Epidemiology of native kidney disease in Flanders: results from the FCGG kidney biopsy registry

Abstract

Background: The Flemish Collaborative Glomerulonephritis Group (FCGG) registry is the first population-based native kidney biopsy registry in Flanders, Belgium. In this first analysis, we report on patient demographics, frequency distribution and incidence rate of biopsied kidney disease in adults in Flanders.

Methods: From January 2017 to December 2019, a total of 2054 adult first native kidney biopsies were included. A 'double diagnostic coding' strategy was used, in which every biopsy sample received a histopathological and final clinical diagnosis. Frequency distribution and incidence rate of both diagnoses were reported and compared with other European registries.

Results: The median age at biopsy was 61.1 years (interquartile range, 46.1-71.7); male patients were more prevalent (62.1%) and biopsy incidence rate was 129.3 per million persons per year. Immunoglobulin A nephropathy was the most frequently diagnosed kidney disease (355 biopsies, 17.3% of total) with a similar frequency as in previously published European registries. The frequency of tubulointerstitial nephritis (220 biopsies, 10.7%) and diabetic kidney disease (154 biopsies, 7.5%) was remarkably higher, which may be attributed to changes in disease incidence as well as biopsy practices. Discordances between histopathological and final clinical diagnoses were noted and indicate areas for improvement in diagnostic coding systems.
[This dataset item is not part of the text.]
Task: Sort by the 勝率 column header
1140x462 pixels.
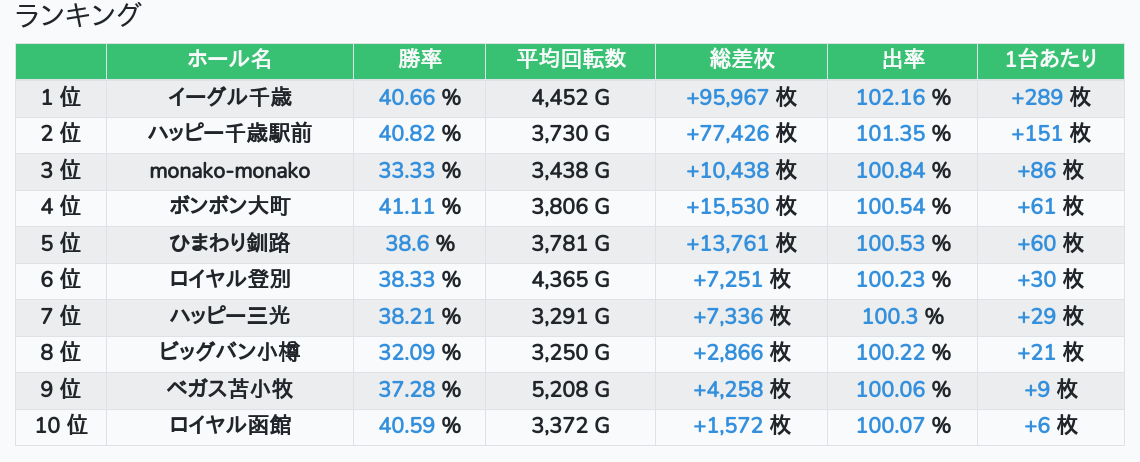Action: 419,60
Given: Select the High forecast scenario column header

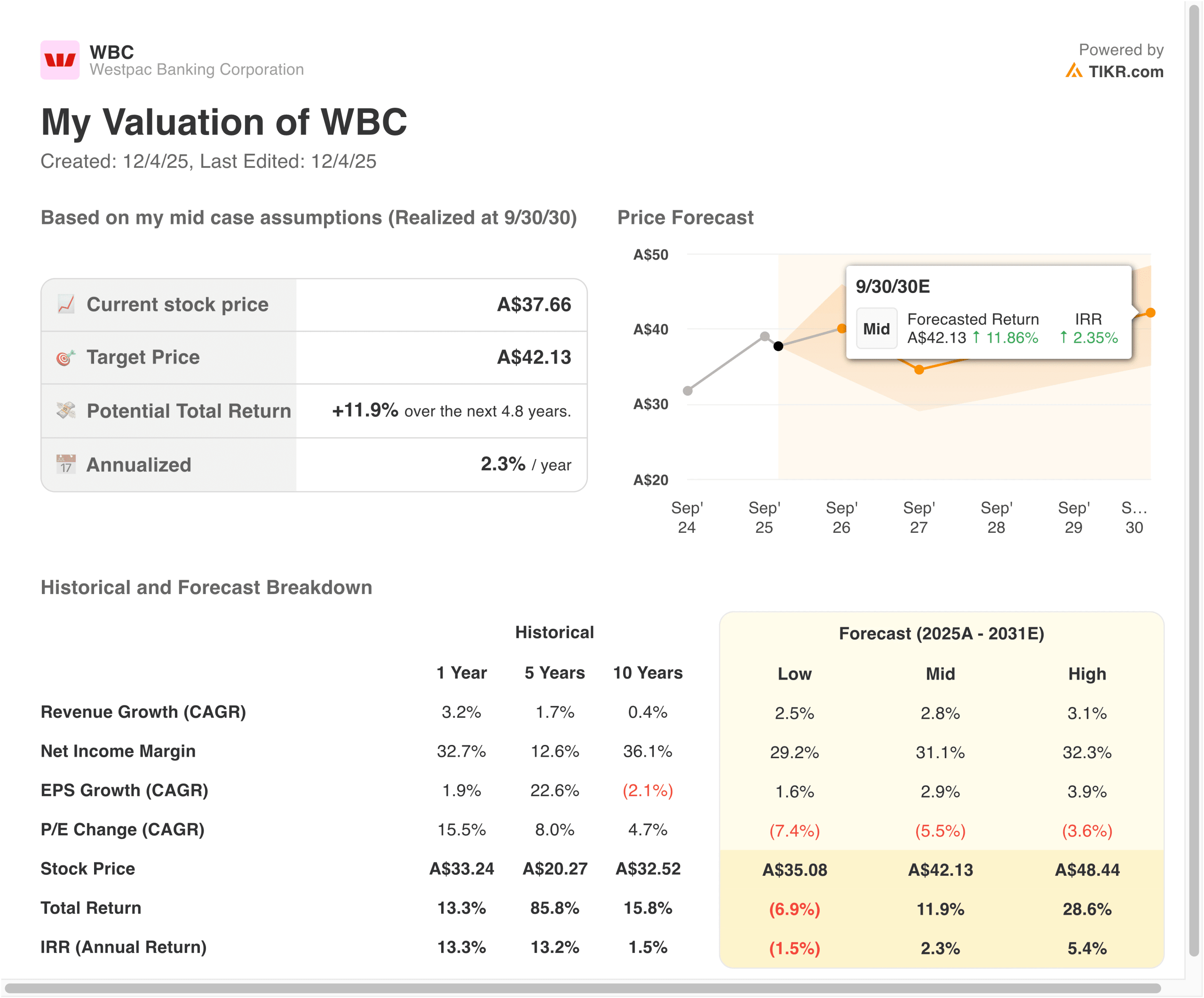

Conclusions: The FCGG registry, with its 'double diagnostic coding' strategy, provides useful population-based epidemiological data on a large Western European population and allows subgroup selection for future research.

Keywords: biopsy; epidemiology; frequency; incidence; native kidney; observational; pathology; registry.

Graphical Abstract

Figure 1:

Flowchart of kidney biopsy selection for final analysis.

Figure 2:

Categorization of histopathological and final clinical coding systems in the FCGG registry.

Figure 3:

Demographics and biopsy rate of biopsied adult patients. (A) Biopsy rate according to age category in Flemish adult patients from 2017 to 2019. (B) Biopsy rate according to sex category in Flemish adult patients from 2017 to 2019. (C) Sex distribution in adult patients, shown for the total number of biopsies and for individual kidney diseases (ERA level 1, male proportion in blue, female proportion in red). AAV: ANCA-associated vasculitis and pauci-immune glomerulonephritis; Alp/TMD: Alport syndrome and thin basement membrane disease; AMY: amyloidosis; DKD: diabetic kidney disease; FSGS: focal segmental glomerulosclerosis; IgAN: IgA nephropathy; LN: lupus nephritis; MCD: minimal change disease; MN: membranous nephropathy; NScl: nephrosclerosis; TIN: tubulointerstitial nephritis; TMA: thrombotic microangiopathy.

Figure 4:

Final clinical diagnoses of biopsied adult patients per kidney tissue compartment. Final clinical diagnoses are categorized according to the most frequently affected kidney tissue compartment (ERA level 2).

Figure 5:

Most frequently biopsied kidney diseases in Flanders. The 10 most frequent final clinical diagnoses are shown (ERA level 1). Frequencies were calculated relative to the total number of adult biopsies (N = 2054). The nonspecific clinical categories ‘AKI/CKD, NOS’ (6.3%) and ‘glomerulopathy, NOS’ (3.7%) were omitted from the chart. AAV: ANCA-associated vasculitis and pauci-immune glomerulonephritis; AMY: amyloidosis; DKD: diabetic kidney disease; FSGS: focal segmental glomerulosclerosis; IgAN: IgA nephropathy; LN: lupus nephritis; MCD: minimal change disease; MN: membranous nephropathy; NScl: nephrosclerosis; TIN: tubulointerstitial nephritis.